# RIP my babies



## Kat28 (Mar 19, 2008)

Lost 1 of my cats yesterday and my german shepherd a couple of hours ago. What a couple of days. RIP babies


----------



## cats galore (Jul 17, 2012)

i'm so sorry for your losses. you must be devastated. RIP both of you. i'm sure you'll be together at rainbow bridge now xx


----------



## lymorelynn (Oct 4, 2008)

How very sad to lose them so close together 
RIP to your special pets


----------



## Calvine (Aug 20, 2012)

Poor you, so sorry to hear that...to lose one is difficult to bear, but two.. I lost my 15-year-old cat Elliot in December and not a day goes by without me thinking if I could have done more to keep him with us.
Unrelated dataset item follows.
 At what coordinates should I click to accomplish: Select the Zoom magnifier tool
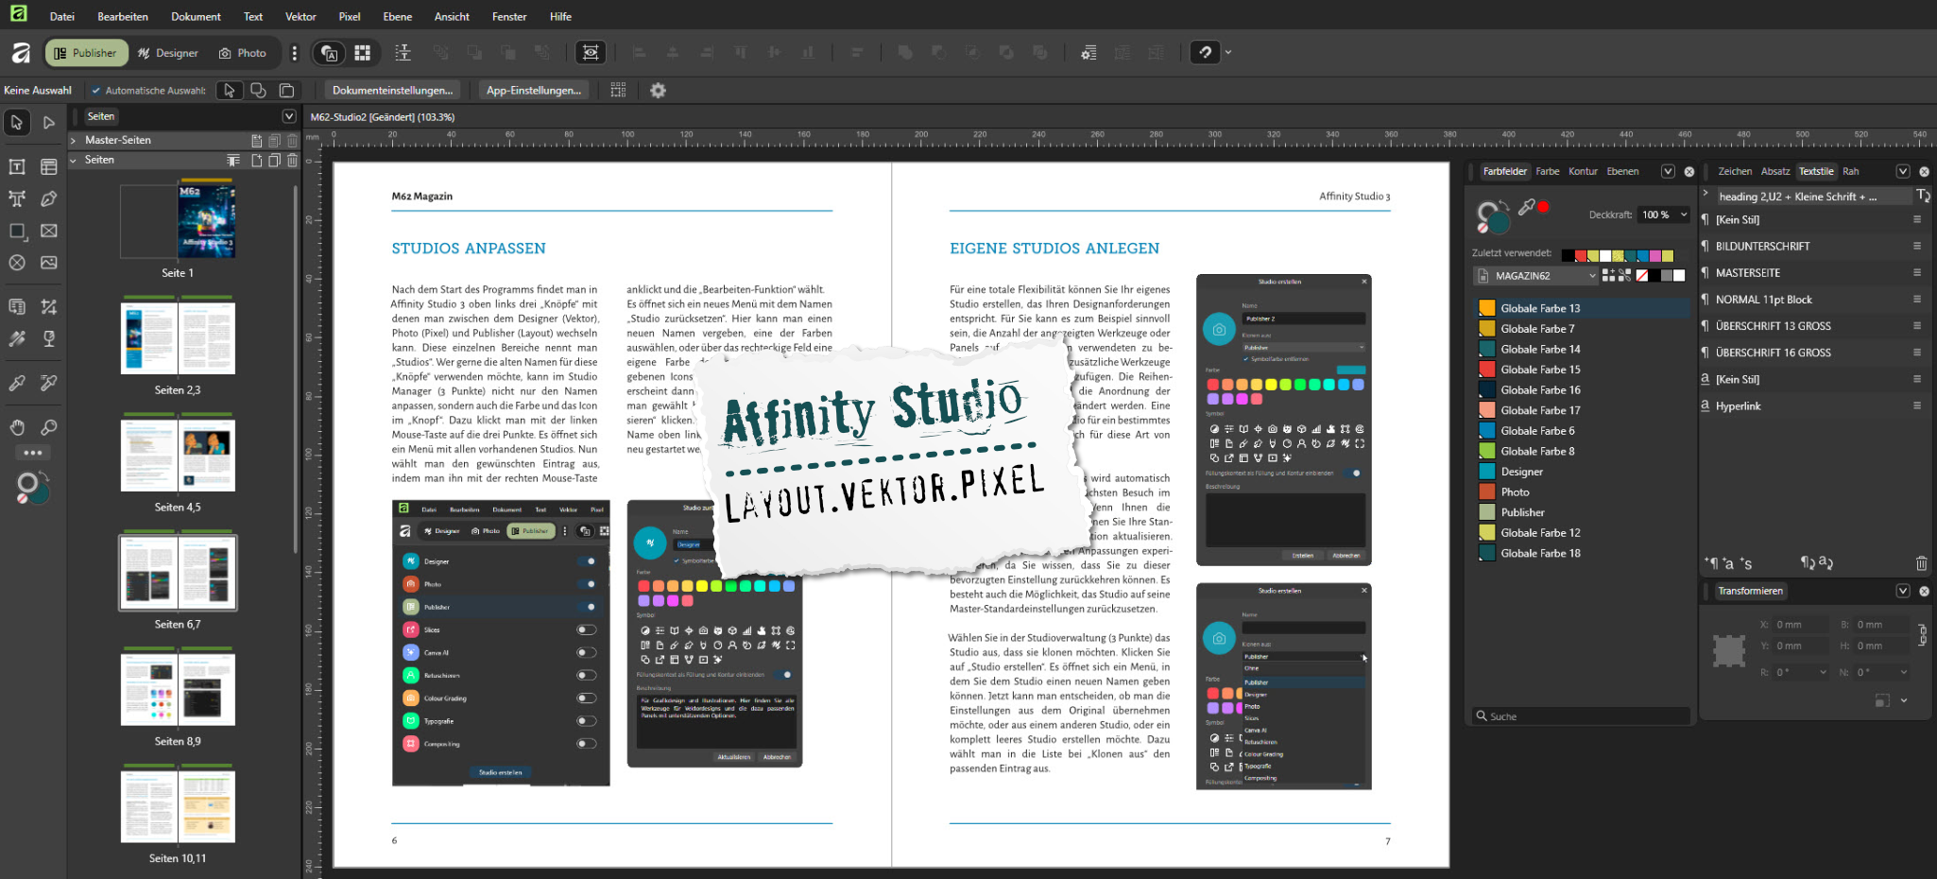click(49, 427)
They do become one of the family and it's awful when they go.
XX


----------



## Shiny (Mar 24, 2013)

I'm so sorry for your losses, it always hurts losing a family member. You definitely gave them the best lives possible!

Best wishes to you, and may your beautiful companions rest in peace.


----------



## jill3 (Feb 18, 2009)

I am so sorry for your loss of both your Babies. Last year we lost two cats in 24 hours and it is most Heart breaking.
I hope you have friends and family that will help you in your grief.
We are all here for you on this forum if ever you want to talk.
I know it helped me a lot.

I am sure that one Day we will meet up with our loved ones and until then we have lovely memories of them that will never fade.
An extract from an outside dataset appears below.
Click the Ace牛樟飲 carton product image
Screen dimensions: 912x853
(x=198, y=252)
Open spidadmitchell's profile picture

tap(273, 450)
R.I.P Kat's Babies and look after each other at Rainbow Bridge xx


----------



## Debbie on behalf of EGLR (Mar 14, 2013)

That is so sad, I can't imagine how you must feel. I am sure they went over the bridge together xxx


----------



## PennyTheCat (Mar 30, 2013)

Life can sometimes be so cruel - two beloved friends within 24 hours. My heartfelt sympathies to you xx 

RIP both your babies.


----------



## Kat28 (Mar 19, 2008)

Thank you everyone. Missing my babies x


----------



## janette shepherd (Mar 31, 2013)

So sorry to hear this my thoughts are with you .I lost my beutiful boxer bob last week and the pain is awful.
Rip babies together at Rainbow Bridge.x


----------



## Lulus mum (Feb 14, 2011)

Cant begin to understand how you feel.
I have lost our 2 dogs and 1 of our cats in the last 2 yrs -but your situation is so much more heartbreaking.
You have come to the right place for support-I speak from experience as P F members helped me so much 
You are in my thoughts-as are all those who are grieving for a pet they have lost
Maureen


----------



## lisa0307 (Aug 25, 2009)

Oh hun how awful...thinking of you at this very sad time.
R.I.P. Dearest Babies x


----------